All lines from the one with "Open the Settings" onward, through the last line of the records below, are to be retyped word for word.

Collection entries
-- Opening Marker --

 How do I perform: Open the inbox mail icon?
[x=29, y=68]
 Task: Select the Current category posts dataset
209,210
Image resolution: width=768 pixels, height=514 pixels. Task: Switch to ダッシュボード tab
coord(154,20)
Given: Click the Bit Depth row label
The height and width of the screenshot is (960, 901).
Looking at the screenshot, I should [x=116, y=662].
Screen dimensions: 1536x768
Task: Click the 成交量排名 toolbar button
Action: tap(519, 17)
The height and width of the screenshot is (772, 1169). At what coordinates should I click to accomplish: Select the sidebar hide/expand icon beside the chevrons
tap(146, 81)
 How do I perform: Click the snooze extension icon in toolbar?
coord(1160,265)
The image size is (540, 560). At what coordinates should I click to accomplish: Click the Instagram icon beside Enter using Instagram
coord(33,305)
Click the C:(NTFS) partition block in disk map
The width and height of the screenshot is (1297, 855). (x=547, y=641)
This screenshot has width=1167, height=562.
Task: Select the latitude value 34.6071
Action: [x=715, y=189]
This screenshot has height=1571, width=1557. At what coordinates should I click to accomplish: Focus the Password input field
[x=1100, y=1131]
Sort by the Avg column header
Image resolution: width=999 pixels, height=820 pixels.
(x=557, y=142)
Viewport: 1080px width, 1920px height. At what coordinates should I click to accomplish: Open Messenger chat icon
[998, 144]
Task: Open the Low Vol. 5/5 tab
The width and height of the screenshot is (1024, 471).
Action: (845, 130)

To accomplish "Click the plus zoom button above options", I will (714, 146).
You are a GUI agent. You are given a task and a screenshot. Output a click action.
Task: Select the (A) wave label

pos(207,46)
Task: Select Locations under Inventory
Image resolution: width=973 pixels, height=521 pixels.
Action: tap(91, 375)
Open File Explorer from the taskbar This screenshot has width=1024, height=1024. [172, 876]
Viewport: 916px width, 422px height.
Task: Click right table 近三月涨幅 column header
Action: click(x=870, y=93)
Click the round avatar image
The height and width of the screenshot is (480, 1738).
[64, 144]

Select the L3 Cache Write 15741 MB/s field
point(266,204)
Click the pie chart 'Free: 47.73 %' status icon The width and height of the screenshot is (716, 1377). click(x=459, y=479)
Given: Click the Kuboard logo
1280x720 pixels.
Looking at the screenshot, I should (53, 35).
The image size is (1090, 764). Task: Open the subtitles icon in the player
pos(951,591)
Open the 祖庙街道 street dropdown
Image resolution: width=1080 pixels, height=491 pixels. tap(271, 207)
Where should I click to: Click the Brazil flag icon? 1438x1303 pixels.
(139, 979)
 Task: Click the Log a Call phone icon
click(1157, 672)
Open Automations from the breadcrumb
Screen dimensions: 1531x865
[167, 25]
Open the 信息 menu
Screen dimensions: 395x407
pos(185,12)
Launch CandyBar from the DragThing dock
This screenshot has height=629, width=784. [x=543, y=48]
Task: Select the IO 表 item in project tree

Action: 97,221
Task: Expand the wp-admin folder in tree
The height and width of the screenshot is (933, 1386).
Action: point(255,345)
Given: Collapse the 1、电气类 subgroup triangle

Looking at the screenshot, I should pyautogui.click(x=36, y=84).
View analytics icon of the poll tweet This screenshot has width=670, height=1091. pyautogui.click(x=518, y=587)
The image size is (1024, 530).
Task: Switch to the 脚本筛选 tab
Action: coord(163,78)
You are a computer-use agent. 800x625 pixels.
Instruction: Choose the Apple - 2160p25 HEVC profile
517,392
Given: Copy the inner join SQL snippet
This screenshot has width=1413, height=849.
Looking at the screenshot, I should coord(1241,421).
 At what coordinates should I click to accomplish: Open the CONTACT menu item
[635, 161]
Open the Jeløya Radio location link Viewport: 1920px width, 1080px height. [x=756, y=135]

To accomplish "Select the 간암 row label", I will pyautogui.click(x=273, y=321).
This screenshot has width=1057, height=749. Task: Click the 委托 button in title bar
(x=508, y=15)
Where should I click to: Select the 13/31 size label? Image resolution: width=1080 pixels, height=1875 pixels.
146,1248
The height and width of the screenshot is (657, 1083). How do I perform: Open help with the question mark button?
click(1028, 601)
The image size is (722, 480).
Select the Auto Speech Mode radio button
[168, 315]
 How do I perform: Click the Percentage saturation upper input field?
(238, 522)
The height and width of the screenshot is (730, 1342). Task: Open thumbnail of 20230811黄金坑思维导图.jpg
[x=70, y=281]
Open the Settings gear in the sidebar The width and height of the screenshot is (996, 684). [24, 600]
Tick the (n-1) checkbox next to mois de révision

-- Closing Marker --

Written response:
Open the Settings gear in the sidebar The width and height of the screenshot is (996, 684). [24, 600]
Tick the (n-1) checkbox next to mois de révision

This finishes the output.